- Document extract
* BEGIN *
Christianity, My Life, Race

Leaving Home

“It’s hard to leave your church home,” my mom said. Her voice hung with a note of sadness that didn’t go away the half dozen or more times that I heard her repeat this phrase to various parishoners at our new church. I was thirteen at the time, and I didn’t quite understand what the big deal was. I knew why we had left our old church–there were some things that had happened that my mom didn’t feel right about–and while I certainly missed our old church, I wasn’t sad about leaving. I didn’t understand why my mom called it her “church home.” Church was church. Could it really be a home? Twenty-one years later, I have found myself uttering the same words that my mom did, as I try to process the grief that comes with leaving “home.”

I never thought in a million years that we would end up leaving our home church the way that we did. After a series of heart-rending events that showed my husband and I that our “home” was no longer safe, we made the decision to leave. We didn’t want to leave. We wanted to stay and help the congregation live into its desire to be a church that was anti-racist. But we could no longer stay where anti-racism was nothing more than a buzzword, where black women could be harshly silenced, and where black leaders could be uncerimoniously discarded.

I had assumed that, if we ever left, there would be a natural shift, likely after I finished seminary or got accepted into a PhD program, and that we would leave because of a shift in our life that necessitated it. We had been connected to our former church for almost 15 years, though we had only started attending it again in the last two years after we moved back to Missouri from the East Coast.

Leaving a church under the best of circumstances is hard. Leaving because you can no longer stay is brutal.

Over the years, we have changed churches a few times. Most of the time it has been because of a job, educational, and/or geographical shift…the type of thing that happens when you live life. There have been a few times when we have not been able to fully articulate why it was time to go, other than the Holy Spirit telling us that our time was finished and God met us in those seasons and led us to the next. Leaving is always hard because you lose friendships and the ties that bind loosen with time until you eventually become untethered from people who were once close. Leaving a church under the best of circumstances is hard. Leaving because you can no longer stay is brutal.

We could no longer stay at our home church, yet we hope that one day, repentance, repair, and reconciliation can happen among the affected parties. We harbor no ill-will toward anyone, but we also cannot fully agree that it is an anti-racist space. Hopefully this will be a learning experience and they will do better. And I will know that they are doing better when they attempt to repair the harm that has been done.

…many of the current paradigms, especially in evangelical and evangelical-adjacent spaces, are woefully insufficient.

With all of that said, I am convinced that race work in the church has to look different. Too many of us are out here trying to help God’s people do right by one another and we’re getting crapped on in the process. Our voices are being silenced. Our activism is held suspect, if not in complete derision. Our own people are being counterproductive to the cause of black freedom. People care more about comfort than justice. We have a hard road to hoe, and I think that many of the current paradigms, especially in evangelical and evangelical-adjacent spaces, are woefully insufficient.
* END *
- Task 1
Using the essay on leaving a church, decide whether each statement agrees with it: (a) The narrator was thirteen when the mother kept repeating the phrase about leaving a church home. (b) The couple had attended their former church without a break for almost 15 years. (c) The couple moved back to Missouri from the East Coast. Answer yes or no for each and quote the deciding words of the essay.
- Task 2
Reproduce word for word the passage of the essay on leaving a church from "I had assumed" to "the East Coast.".
The stored data comes from a source other than the essay on leaving a church.

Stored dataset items
* BEGIN *
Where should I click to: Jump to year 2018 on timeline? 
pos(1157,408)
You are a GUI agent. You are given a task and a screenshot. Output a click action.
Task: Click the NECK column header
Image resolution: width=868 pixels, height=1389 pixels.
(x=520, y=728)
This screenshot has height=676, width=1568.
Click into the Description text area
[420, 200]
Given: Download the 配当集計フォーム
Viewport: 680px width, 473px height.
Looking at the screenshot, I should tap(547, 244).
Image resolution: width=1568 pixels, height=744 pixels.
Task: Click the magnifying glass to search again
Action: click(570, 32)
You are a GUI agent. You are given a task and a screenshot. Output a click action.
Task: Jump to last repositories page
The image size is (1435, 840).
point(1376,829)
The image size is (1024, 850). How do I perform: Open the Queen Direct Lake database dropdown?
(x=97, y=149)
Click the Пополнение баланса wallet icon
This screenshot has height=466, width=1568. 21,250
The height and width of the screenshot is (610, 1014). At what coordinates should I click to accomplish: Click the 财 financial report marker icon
* END *
- Output 1
(a) Yes: "I was thirteen at the time"
(b) No: "we had only started attending it again in the last two years"
(c) Yes: "after we moved back to Missouri from the East Coast"

- Output 2
I had assumed that, if we ever left, there would be a natural shift, likely after I finished seminary or got accepted into a PhD program, and that we would leave because of a shift in our life that necessitated it. We had been connected to our former church for almost 15 years, though we had only started attending it again in the last two years after we moved back to Missouri from the East Coast.